(Entries taken from a collection)
--- BEGIN ---

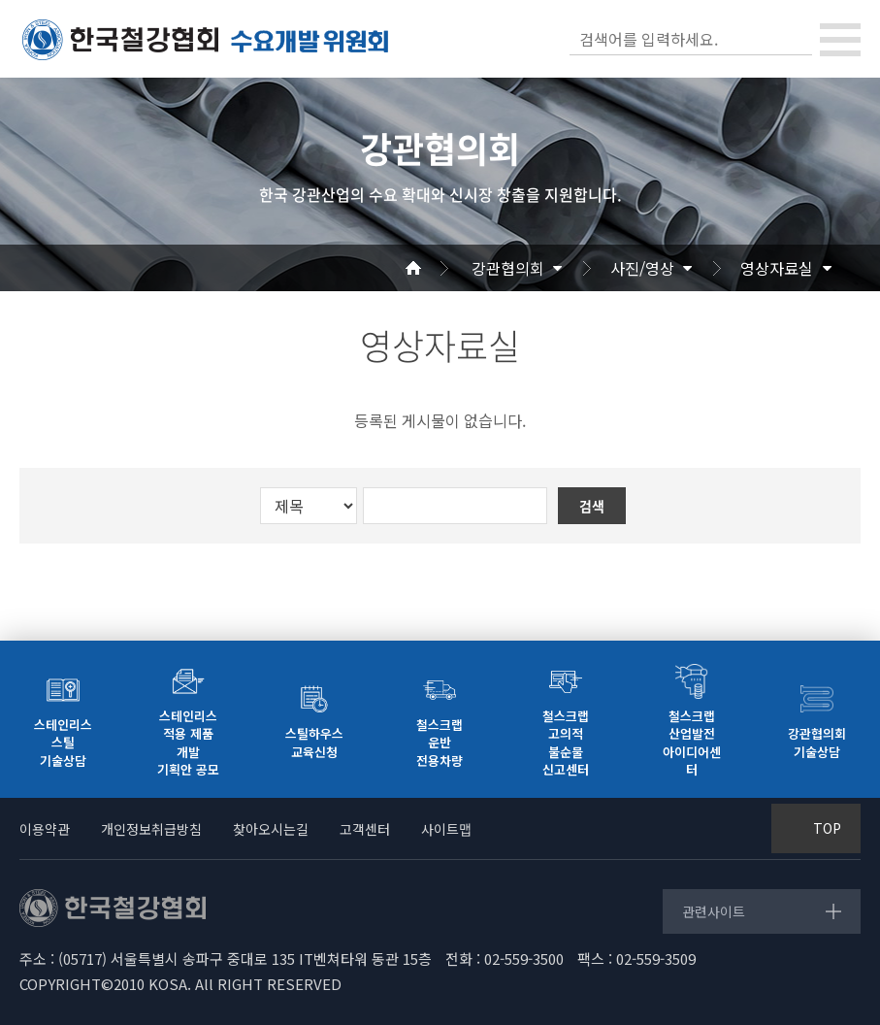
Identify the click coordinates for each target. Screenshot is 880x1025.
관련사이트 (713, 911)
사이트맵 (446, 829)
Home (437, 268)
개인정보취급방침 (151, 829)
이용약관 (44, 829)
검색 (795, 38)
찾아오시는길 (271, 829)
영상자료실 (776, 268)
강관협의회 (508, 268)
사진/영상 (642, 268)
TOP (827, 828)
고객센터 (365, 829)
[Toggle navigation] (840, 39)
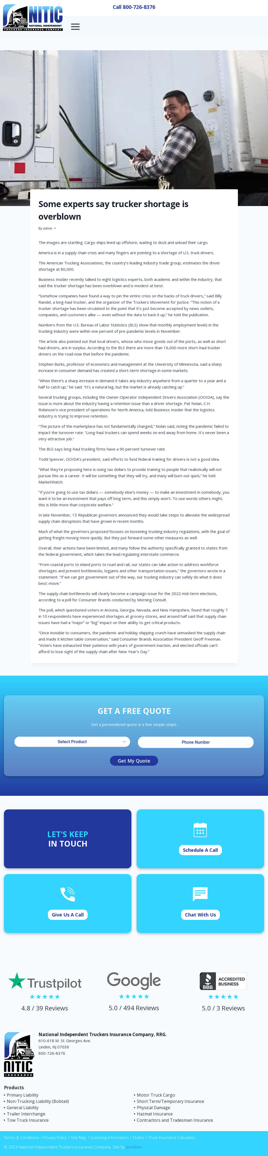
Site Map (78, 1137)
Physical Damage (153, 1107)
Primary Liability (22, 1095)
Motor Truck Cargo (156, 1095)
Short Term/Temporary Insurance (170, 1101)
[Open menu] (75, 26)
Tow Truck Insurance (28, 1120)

--- END ---
--- BEGIN ---

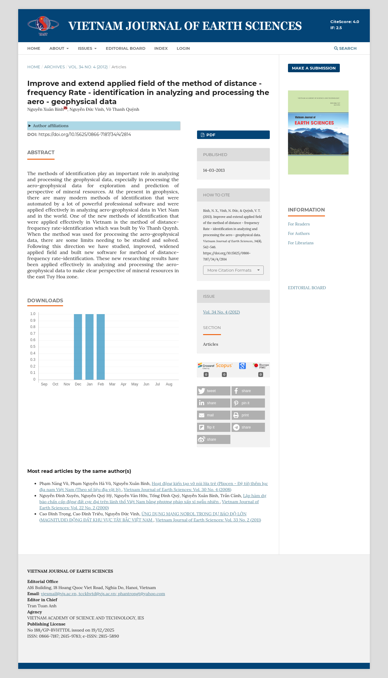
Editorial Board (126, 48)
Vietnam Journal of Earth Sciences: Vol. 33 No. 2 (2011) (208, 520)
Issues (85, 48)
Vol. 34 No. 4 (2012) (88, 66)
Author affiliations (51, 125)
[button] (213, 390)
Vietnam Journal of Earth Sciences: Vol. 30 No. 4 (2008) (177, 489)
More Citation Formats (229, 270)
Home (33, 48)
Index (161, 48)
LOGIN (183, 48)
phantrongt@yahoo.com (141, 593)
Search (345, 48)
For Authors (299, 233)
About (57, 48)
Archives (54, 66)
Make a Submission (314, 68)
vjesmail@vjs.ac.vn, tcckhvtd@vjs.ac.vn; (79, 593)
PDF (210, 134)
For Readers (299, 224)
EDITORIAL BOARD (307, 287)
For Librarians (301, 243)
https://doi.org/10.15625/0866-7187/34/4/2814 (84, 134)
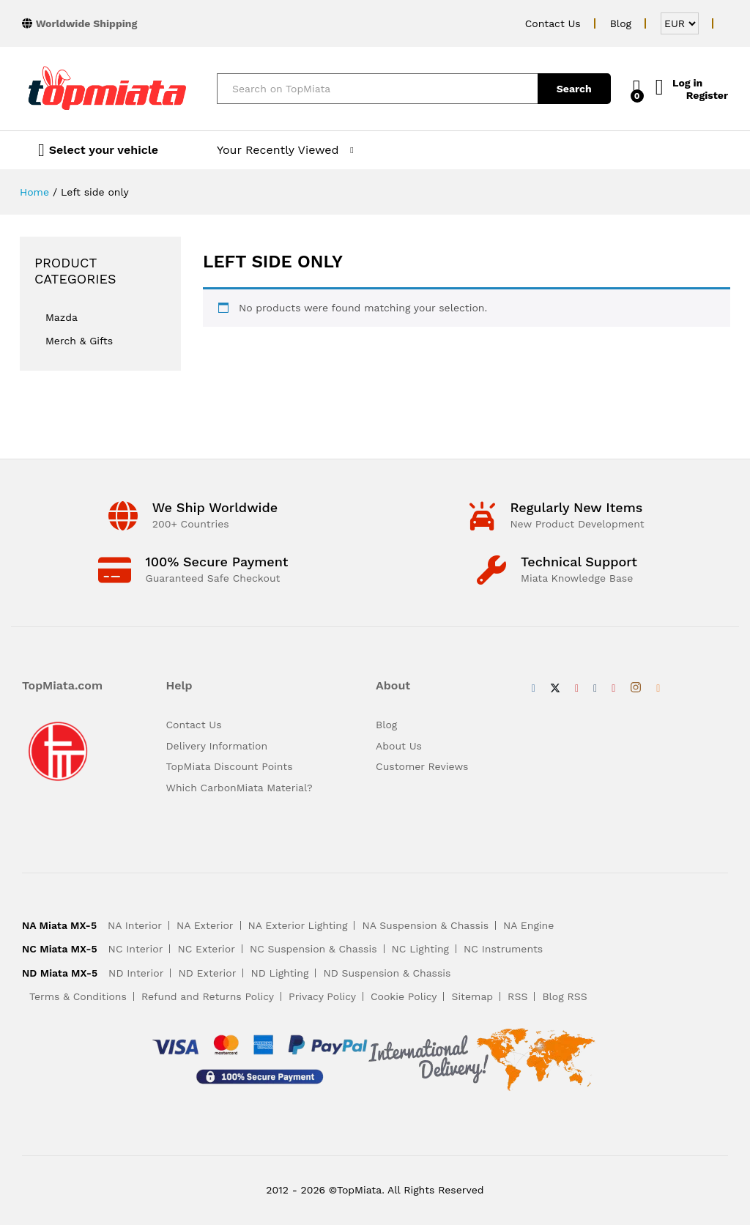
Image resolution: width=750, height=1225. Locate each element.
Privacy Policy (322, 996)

--- END ---
--- BEGIN ---

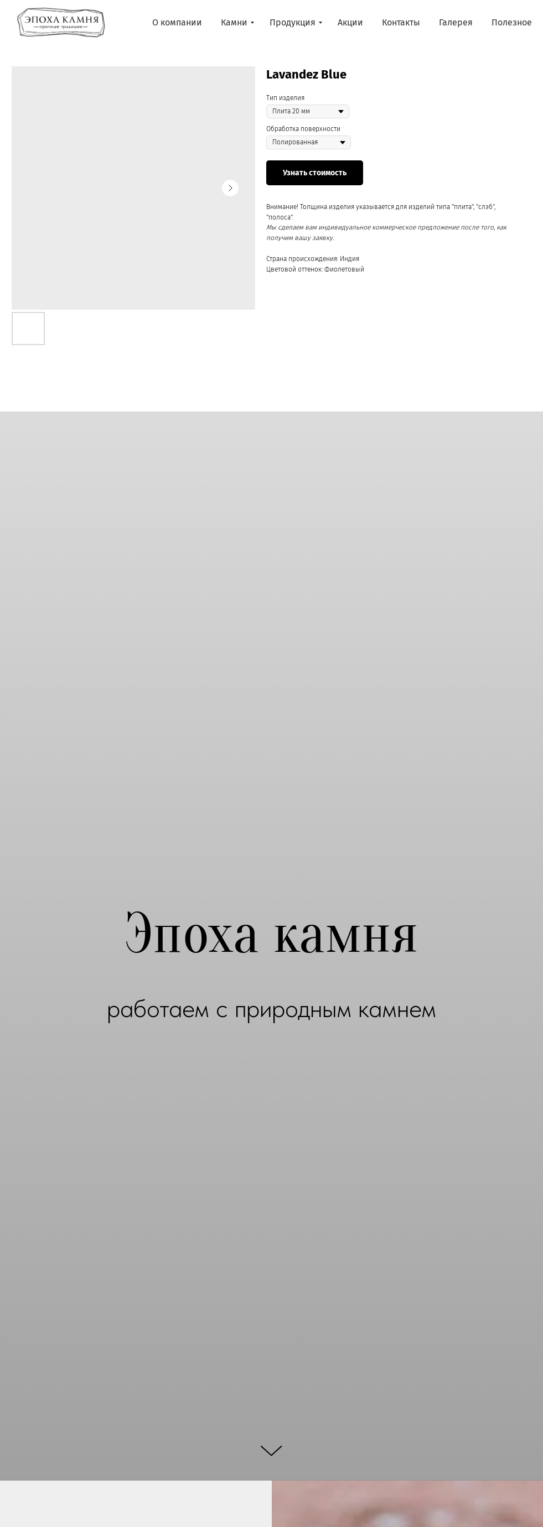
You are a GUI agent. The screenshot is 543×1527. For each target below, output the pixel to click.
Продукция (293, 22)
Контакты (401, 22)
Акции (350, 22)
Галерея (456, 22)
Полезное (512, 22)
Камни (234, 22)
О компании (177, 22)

--- END ---

# TASK DESCRIPTION
Put everything from the line containing "고객센터 (365, 829)" down to the line containing "[Open menu] (75, 26)" into a two-column CSV with the columns "text" and "answer". Use one row per line, put each field in quotes, turn any line breaks into spaces, and leave the pictures out.

# SOLUTION FOR THIS TASK
text,answer
"고객센터","(365, 829)"
"[Toggle navigation]","(840, 39)"
"Site Map","(78, 1137)"
"Physical Damage","(153, 1107)"
"Primary Liability","(22, 1095)"
"Motor Truck Cargo","(156, 1095)"
"Short Term/Temporary Insurance","(170, 1101)"
"[Open menu]","(75, 26)"